The Correct Option is C

Step 1: Understanding the Question:
The question asks for the reactivity trend of different alkyl halides in nucleophilic substitution reactions (specifically with ammonia).
Step 2: Detailed Explanation:
1. The reaction with ammonia is an ammonolysis reaction, which is a type of nucleophilic substitution.
2. Reactivity of alkyl halides depends on the strength of the $C-X$ bond.
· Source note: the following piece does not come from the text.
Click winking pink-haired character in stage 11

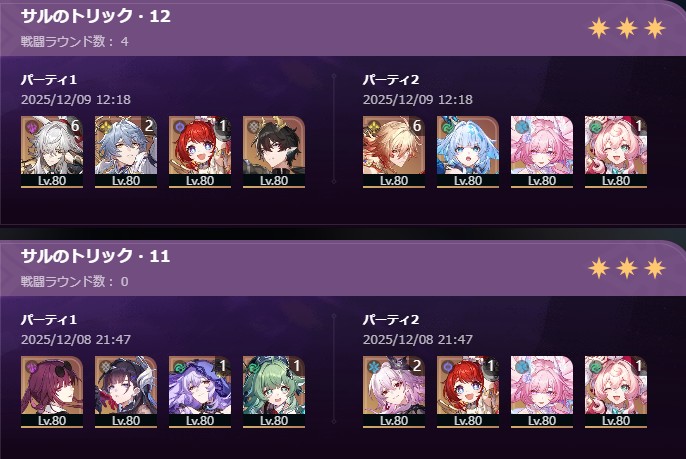tap(616, 392)
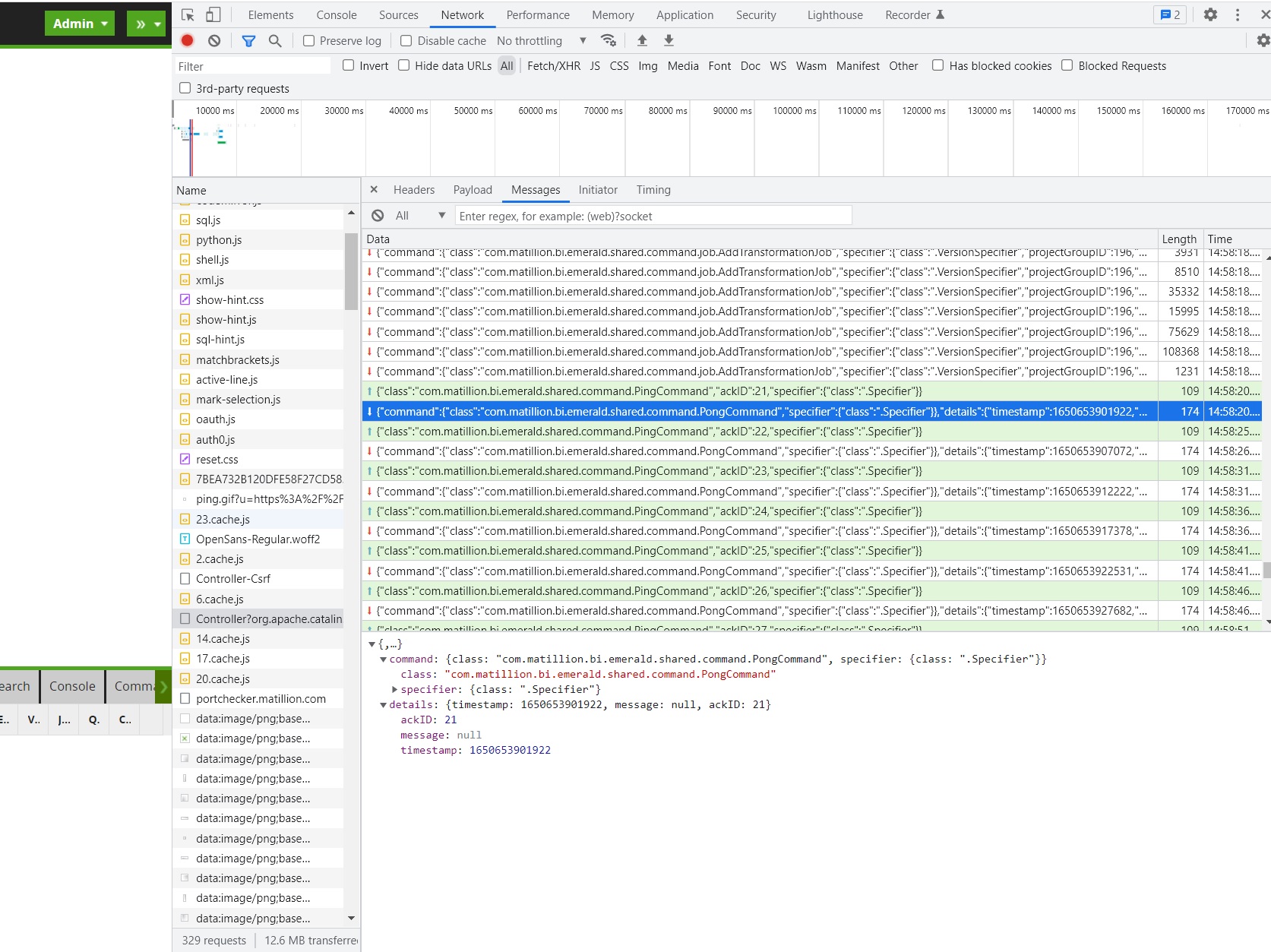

3. Bond strength decreases as the size of the halogen atom increases down the group ($Cl<Br<I$).
4. The $C-I$ bond is the longest and weakest, making it the easiest to break. The $C-Cl$ bond is the shortest and strongest.
5. Therefore, alkyl iodides are the most reactive and alkyl chlorides are the least reactive.
Step 4: Final Answer:
The correct order of reactivity is $R-I>R-Br>R-Cl$.